### [Written request 1]
Decide whether each statement below agrees with the patent listing. For each, answer yes or no and quote the words from the listing that settle it.
(a) The invention is an emergency casing hanger seal.
(b) The casing hanger is installed on the lower end of the string of casing.
(c) The original assignee is Abb Vetco Gray Inc.

### [Given passage]
==*==

|Publication number||US5327965 A|
|Application number||US 08/041,120|
|Publication date||Jul 12, 1994|
|Filing date||Apr 1, 1993|
|Priority date||Apr 1, 1993|
|Publication number||041120, 08041120, US 5327965 A, US 5327965A, US-A-5327965, US5327965 A, US5327965A|
|Inventors||Garry R. Stephen, Dale B. Marietta, Norman Brammer, Casimir J. Fritshe, Lawrence A. Eckert, Allan C. Sharp|
|Original Assignee||Abb Vetco Gray Inc.|
|Export Citation||BiBTeX, EndNote, RefMan|
|Patent Citations (9), Referenced by (25), Classifications (9), Legal Events (5)|
|External Links: USPTO, USPTO Assignment, Espacenet|
1. Field of the invention
This invention relates in general to wellhead equipment for oil and gas wells, and in particular to an emergency casing hanger seal.
2. Description of the Prior Art
In a well of the type concerned herein, a wellhead housing has a landing profile or shoulder within its bore. When running casing conventionally, a casing hanger is installed on the upper end of the string of casing. The casing hanger lands on the landing shoulder in the bore of the wellhead housing.

==*==

### [Written request 2]
Output the lines of the entries below as a numbered list, starting at their first line and ending with the line holding "Key West, FL (68, 162)", with both ends included and blank lines left out.

==*==

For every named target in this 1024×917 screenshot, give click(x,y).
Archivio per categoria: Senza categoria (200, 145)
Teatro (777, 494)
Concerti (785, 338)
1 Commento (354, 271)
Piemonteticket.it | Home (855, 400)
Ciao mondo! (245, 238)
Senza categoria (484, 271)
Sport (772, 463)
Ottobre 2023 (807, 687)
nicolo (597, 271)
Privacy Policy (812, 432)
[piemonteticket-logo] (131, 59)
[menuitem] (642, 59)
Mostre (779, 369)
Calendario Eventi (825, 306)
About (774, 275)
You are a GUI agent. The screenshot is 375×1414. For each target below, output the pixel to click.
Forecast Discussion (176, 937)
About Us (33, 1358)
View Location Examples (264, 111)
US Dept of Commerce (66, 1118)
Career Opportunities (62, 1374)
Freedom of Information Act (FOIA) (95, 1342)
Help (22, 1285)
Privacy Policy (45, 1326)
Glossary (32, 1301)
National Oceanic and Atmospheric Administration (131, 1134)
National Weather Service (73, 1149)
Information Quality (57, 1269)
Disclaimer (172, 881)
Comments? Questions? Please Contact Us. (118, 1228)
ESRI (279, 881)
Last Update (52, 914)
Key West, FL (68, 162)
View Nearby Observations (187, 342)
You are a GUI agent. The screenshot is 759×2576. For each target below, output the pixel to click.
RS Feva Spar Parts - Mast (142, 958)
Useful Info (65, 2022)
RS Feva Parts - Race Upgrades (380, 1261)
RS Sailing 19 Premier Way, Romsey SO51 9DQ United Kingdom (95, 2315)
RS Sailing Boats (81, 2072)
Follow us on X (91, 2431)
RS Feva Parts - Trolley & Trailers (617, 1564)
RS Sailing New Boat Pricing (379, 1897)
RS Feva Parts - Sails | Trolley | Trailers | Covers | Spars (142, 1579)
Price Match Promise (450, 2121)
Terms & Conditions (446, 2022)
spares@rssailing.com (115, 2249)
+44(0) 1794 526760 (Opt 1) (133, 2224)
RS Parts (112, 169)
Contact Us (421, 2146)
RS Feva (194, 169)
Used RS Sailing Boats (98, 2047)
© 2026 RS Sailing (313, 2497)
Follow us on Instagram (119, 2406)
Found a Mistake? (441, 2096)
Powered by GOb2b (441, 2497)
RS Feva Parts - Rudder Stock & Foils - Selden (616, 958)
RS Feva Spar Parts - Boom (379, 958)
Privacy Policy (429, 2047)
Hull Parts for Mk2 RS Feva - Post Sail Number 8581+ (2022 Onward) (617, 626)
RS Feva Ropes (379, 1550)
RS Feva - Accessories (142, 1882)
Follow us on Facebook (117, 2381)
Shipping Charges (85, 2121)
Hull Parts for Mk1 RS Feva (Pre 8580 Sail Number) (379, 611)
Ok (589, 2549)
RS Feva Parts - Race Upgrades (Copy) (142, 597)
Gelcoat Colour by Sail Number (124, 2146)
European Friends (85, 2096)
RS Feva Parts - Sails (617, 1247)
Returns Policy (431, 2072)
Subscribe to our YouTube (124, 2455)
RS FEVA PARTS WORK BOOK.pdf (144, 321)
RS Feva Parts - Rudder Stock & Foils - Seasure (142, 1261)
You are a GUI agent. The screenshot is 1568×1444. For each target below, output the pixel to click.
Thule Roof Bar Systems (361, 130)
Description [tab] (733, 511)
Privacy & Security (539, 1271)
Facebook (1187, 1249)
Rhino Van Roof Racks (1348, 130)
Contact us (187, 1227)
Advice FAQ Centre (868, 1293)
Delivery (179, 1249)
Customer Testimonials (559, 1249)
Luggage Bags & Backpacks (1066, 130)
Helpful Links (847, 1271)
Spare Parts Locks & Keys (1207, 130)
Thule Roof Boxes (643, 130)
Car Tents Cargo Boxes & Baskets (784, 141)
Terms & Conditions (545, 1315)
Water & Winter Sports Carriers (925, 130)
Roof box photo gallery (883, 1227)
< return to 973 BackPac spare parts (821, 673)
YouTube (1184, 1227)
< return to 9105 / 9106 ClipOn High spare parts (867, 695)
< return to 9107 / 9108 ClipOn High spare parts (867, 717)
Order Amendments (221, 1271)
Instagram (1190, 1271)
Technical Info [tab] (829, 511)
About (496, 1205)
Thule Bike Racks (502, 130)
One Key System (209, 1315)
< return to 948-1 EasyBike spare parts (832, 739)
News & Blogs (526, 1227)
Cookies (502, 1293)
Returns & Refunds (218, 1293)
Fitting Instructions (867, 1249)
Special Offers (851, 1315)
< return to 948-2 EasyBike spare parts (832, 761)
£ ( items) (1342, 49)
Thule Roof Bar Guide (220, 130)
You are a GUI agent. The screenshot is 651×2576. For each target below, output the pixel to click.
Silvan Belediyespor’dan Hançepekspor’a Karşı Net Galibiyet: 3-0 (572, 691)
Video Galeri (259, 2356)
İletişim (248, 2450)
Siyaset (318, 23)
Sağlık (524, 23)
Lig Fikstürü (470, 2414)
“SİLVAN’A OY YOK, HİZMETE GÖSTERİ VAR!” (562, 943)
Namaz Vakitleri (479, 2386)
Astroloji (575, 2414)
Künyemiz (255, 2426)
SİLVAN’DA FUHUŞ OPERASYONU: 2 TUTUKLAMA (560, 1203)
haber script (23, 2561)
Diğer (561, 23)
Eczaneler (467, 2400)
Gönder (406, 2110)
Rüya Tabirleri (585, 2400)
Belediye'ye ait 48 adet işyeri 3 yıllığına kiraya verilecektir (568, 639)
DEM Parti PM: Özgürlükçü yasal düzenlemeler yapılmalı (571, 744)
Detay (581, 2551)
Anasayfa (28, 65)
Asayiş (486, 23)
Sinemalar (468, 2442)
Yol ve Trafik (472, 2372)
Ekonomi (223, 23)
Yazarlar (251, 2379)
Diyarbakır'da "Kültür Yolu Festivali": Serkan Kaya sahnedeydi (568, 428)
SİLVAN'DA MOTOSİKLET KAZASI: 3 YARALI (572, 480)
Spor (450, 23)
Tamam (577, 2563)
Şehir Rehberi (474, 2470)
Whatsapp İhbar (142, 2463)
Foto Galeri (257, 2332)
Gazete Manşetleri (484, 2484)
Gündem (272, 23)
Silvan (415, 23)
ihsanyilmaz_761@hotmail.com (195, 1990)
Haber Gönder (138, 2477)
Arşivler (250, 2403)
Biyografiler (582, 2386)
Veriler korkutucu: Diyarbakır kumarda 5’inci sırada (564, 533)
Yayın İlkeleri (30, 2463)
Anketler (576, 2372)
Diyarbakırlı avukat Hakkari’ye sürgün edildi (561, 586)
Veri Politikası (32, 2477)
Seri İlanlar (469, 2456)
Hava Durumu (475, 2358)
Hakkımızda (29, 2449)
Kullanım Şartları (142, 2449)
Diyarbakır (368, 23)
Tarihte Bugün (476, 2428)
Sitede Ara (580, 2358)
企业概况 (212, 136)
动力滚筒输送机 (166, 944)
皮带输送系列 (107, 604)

==*==

### [Written solution 1]
(a) Yes: "an emergency casing hanger seal"
(b) No: "a casing hanger is installed on the upper end of the string of casing"
(c) Yes: "Original Assignee||Abb Vetco Gray Inc."

### [Written solution 2]
1. For every named target in this 1024×917 screenshot, give click(x,y).
2. Archivio per categoria: Senza categoria (200, 145)
3. Teatro (777, 494)
4. Concerti (785, 338)
5. 1 Commento (354, 271)
6. Piemonteticket.it | Home (855, 400)
7. Ciao mondo! (245, 238)
8. Senza categoria (484, 271)
9. Sport (772, 463)
10. Ottobre 2023 (807, 687)
11. nicolo (597, 271)
12. Privacy Policy (812, 432)
13. [piemonteticket-logo] (131, 59)
14. [menuitem] (642, 59)
15. Mostre (779, 369)
16. Calendario Eventi (825, 306)
17. About (774, 275)
18. You are a GUI agent. The screenshot is 375×1414. For each target below, output the pixel to click.
19. Forecast Discussion (176, 937)
20. About Us (33, 1358)
21. View Location Examples (264, 111)
22. US Dept of Commerce (66, 1118)
23. Career Opportunities (62, 1374)
24. Freedom of Information Act (FOIA) (95, 1342)
25. Help (22, 1285)
26. Privacy Policy (45, 1326)
27. Glossary (32, 1301)
28. National Oceanic and Atmospheric Administration (131, 1134)
29. National Weather Service (73, 1149)
30. Information Quality (57, 1269)
31. Disclaimer (172, 881)
32. Comments? Questions? Please Contact Us. (118, 1228)
33. ESRI (279, 881)
34. Last Update (52, 914)
35. Key West, FL (68, 162)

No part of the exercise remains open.